Segment Start: GIVEN DATA

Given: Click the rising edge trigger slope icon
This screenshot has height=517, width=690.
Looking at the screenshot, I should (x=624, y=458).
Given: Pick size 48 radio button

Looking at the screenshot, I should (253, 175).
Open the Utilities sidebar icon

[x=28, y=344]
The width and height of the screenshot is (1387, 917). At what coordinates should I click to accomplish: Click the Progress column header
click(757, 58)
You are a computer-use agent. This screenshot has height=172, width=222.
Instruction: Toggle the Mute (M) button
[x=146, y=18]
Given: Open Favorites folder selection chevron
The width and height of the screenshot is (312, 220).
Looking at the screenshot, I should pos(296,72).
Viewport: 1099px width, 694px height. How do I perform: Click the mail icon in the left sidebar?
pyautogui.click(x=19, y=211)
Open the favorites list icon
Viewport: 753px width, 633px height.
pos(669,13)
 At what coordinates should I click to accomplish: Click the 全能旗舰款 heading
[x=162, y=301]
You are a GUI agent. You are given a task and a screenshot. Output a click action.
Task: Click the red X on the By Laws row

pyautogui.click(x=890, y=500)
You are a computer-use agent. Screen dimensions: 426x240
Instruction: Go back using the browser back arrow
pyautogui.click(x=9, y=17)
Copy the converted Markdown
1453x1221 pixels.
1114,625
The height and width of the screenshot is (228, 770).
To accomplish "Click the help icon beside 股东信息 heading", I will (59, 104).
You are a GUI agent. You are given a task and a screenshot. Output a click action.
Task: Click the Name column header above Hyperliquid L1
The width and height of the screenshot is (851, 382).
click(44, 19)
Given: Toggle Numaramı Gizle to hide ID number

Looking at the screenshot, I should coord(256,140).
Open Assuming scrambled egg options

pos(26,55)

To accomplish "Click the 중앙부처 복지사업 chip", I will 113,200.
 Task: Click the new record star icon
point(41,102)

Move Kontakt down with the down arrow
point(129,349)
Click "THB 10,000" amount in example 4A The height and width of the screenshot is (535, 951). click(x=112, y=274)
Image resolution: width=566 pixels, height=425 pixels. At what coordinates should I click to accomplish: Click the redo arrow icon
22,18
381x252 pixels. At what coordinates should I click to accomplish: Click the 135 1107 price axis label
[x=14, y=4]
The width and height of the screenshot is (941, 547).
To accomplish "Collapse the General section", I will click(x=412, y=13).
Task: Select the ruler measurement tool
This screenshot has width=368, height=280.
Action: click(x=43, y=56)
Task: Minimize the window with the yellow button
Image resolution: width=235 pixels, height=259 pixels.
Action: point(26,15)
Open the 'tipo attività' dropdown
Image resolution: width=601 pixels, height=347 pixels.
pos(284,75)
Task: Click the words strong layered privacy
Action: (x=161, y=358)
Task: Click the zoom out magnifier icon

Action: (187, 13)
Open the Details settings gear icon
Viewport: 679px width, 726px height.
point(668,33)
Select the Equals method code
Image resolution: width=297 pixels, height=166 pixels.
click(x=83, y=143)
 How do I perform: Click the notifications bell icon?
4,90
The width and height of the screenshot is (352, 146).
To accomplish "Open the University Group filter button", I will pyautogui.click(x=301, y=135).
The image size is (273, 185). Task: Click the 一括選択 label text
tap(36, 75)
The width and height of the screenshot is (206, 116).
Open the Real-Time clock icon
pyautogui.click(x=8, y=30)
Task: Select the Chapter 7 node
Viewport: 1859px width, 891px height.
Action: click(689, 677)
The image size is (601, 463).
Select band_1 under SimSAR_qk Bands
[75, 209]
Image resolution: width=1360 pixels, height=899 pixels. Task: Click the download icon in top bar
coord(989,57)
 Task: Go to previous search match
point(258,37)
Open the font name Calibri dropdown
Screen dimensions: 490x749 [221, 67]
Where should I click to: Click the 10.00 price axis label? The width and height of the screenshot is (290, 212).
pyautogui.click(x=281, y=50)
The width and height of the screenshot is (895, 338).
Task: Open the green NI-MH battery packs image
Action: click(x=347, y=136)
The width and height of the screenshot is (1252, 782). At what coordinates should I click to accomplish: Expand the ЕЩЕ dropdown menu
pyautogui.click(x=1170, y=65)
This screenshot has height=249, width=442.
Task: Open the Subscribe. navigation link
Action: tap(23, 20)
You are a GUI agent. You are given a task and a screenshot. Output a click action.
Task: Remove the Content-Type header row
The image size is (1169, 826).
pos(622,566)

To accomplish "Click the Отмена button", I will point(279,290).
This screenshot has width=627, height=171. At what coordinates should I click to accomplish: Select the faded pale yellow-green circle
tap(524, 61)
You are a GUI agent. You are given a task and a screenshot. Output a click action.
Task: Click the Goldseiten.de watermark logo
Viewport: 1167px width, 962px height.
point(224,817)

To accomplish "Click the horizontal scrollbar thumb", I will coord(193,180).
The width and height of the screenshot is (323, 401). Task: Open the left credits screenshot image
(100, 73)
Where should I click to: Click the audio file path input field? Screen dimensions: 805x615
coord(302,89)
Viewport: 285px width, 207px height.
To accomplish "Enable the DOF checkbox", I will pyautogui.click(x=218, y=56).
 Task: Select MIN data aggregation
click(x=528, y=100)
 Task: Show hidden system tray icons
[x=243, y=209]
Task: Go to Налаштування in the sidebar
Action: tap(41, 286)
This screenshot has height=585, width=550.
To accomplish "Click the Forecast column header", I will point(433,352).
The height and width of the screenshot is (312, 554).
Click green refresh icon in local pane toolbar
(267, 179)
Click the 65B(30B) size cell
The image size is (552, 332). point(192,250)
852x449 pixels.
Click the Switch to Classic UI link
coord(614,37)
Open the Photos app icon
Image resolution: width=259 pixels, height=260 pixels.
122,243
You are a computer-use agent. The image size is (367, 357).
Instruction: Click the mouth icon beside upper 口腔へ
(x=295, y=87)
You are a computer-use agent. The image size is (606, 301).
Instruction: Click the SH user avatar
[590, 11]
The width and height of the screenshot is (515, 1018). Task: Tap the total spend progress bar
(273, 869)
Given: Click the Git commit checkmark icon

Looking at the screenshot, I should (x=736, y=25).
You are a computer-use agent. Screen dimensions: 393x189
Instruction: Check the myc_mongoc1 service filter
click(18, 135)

Segment End: GIVEN DATA

THE PROBLEM: Output the entries above in their entirety, exactly as written.

SOLUTION FOR THIS TASK:
Given: Click the rising edge trigger slope icon
This screenshot has height=517, width=690.
Looking at the screenshot, I should (x=624, y=458).
Given: Pick size 48 radio button

Looking at the screenshot, I should (253, 175).
Open the Utilities sidebar icon

[x=28, y=344]
The width and height of the screenshot is (1387, 917). At what coordinates should I click to accomplish: Click the Progress column header
click(757, 58)
You are a computer-use agent. This screenshot has height=172, width=222.
Instruction: Toggle the Mute (M) button
[x=146, y=18]
Given: Open Favorites folder selection chevron
The width and height of the screenshot is (312, 220).
Looking at the screenshot, I should pos(296,72).
Viewport: 1099px width, 694px height. How do I perform: Click the mail icon in the left sidebar?
pyautogui.click(x=19, y=211)
Open the favorites list icon
Viewport: 753px width, 633px height.
pos(669,13)
 At what coordinates should I click to accomplish: Click the 全能旗舰款 heading
[x=162, y=301]
You are a GUI agent. You are given a task and a screenshot. Output a click action.
Task: Click the red X on the By Laws row

pyautogui.click(x=890, y=500)
You are a computer-use agent. Screen dimensions: 426x240
Instruction: Go back using the browser back arrow
pyautogui.click(x=9, y=17)
Copy the converted Markdown
1453x1221 pixels.
1114,625
The height and width of the screenshot is (228, 770).
To accomplish "Click the help icon beside 股东信息 heading", I will (59, 104).
You are a GUI agent. You are given a task and a screenshot. Output a click action.
Task: Click the Name column header above Hyperliquid L1
The width and height of the screenshot is (851, 382).
click(44, 19)
Given: Toggle Numaramı Gizle to hide ID number

Looking at the screenshot, I should coord(256,140).
Open Assuming scrambled egg options

pos(26,55)

To accomplish "Click the 중앙부처 복지사업 chip", I will 113,200.
 Task: Click the new record star icon
point(41,102)

Move Kontakt down with the down arrow
point(129,349)
Click "THB 10,000" amount in example 4A The height and width of the screenshot is (535, 951). click(x=112, y=274)
Image resolution: width=566 pixels, height=425 pixels. At what coordinates should I click to accomplish: Click the redo arrow icon
22,18
381x252 pixels. At what coordinates should I click to accomplish: Click the 135 1107 price axis label
[x=14, y=4]
The width and height of the screenshot is (941, 547).
To accomplish "Collapse the General section", I will click(x=412, y=13).
Task: Select the ruler measurement tool
This screenshot has width=368, height=280.
Action: click(x=43, y=56)
Task: Minimize the window with the yellow button
Image resolution: width=235 pixels, height=259 pixels.
Action: point(26,15)
Open the 'tipo attività' dropdown
Image resolution: width=601 pixels, height=347 pixels.
pos(284,75)
Task: Click the words strong layered privacy
Action: (x=161, y=358)
Task: Click the zoom out magnifier icon

Action: (187, 13)
Open the Details settings gear icon
Viewport: 679px width, 726px height.
point(668,33)
Select the Equals method code
Image resolution: width=297 pixels, height=166 pixels.
click(x=83, y=143)
 How do I perform: Click the notifications bell icon?
4,90
The width and height of the screenshot is (352, 146).
To accomplish "Open the University Group filter button", I will pyautogui.click(x=301, y=135).
The image size is (273, 185). Task: Click the 一括選択 label text
tap(36, 75)
The width and height of the screenshot is (206, 116).
Open the Real-Time clock icon
pyautogui.click(x=8, y=30)
Task: Select the Chapter 7 node
Viewport: 1859px width, 891px height.
Action: click(689, 677)
The image size is (601, 463).
Select band_1 under SimSAR_qk Bands
[75, 209]
Image resolution: width=1360 pixels, height=899 pixels. Task: Click the download icon in top bar
coord(989,57)
 Task: Go to previous search match
point(258,37)
Open the font name Calibri dropdown
Screen dimensions: 490x749 [221, 67]
Where should I click to: Click the 10.00 price axis label? The width and height of the screenshot is (290, 212).
pyautogui.click(x=281, y=50)
The width and height of the screenshot is (895, 338).
Task: Open the green NI-MH battery packs image
Action: click(x=347, y=136)
The width and height of the screenshot is (1252, 782). At what coordinates should I click to accomplish: Expand the ЕЩЕ dropdown menu
pyautogui.click(x=1170, y=65)
This screenshot has height=249, width=442.
Task: Open the Subscribe. navigation link
Action: tap(23, 20)
You are a GUI agent. You are given a task and a screenshot. Output a click action.
Task: Remove the Content-Type header row
The image size is (1169, 826).
pos(622,566)

To accomplish "Click the Отмена button", I will point(279,290).
This screenshot has width=627, height=171. At what coordinates should I click to accomplish: Select the faded pale yellow-green circle
tap(524, 61)
You are a GUI agent. You are given a task and a screenshot. Output a click action.
Task: Click the Goldseiten.de watermark logo
Viewport: 1167px width, 962px height.
point(224,817)

To accomplish "Click the horizontal scrollbar thumb", I will coord(193,180).
The width and height of the screenshot is (323, 401). Task: Open the left credits screenshot image
(100, 73)
Where should I click to: Click the audio file path input field? Screen dimensions: 805x615
coord(302,89)
Viewport: 285px width, 207px height.
To accomplish "Enable the DOF checkbox", I will pyautogui.click(x=218, y=56).
 Task: Select MIN data aggregation
click(x=528, y=100)
 Task: Show hidden system tray icons
[x=243, y=209]
Task: Go to Налаштування in the sidebar
Action: tap(41, 286)
This screenshot has height=585, width=550.
To accomplish "Click the Forecast column header", I will point(433,352).
The height and width of the screenshot is (312, 554).
Click green refresh icon in local pane toolbar
(267, 179)
Click the 65B(30B) size cell
The image size is (552, 332). point(192,250)
852x449 pixels.
Click the Switch to Classic UI link
coord(614,37)
Open the Photos app icon
Image resolution: width=259 pixels, height=260 pixels.
122,243
You are a computer-use agent. The image size is (367, 357).
Instruction: Click the mouth icon beside upper 口腔へ
(x=295, y=87)
You are a computer-use agent. The image size is (606, 301).
Instruction: Click the SH user avatar
[590, 11]
The width and height of the screenshot is (515, 1018). Task: Tap the total spend progress bar
(273, 869)
Given: Click the Git commit checkmark icon

Looking at the screenshot, I should (x=736, y=25).
You are a computer-use agent. Screen dimensions: 393x189
Instruction: Check the myc_mongoc1 service filter
click(18, 135)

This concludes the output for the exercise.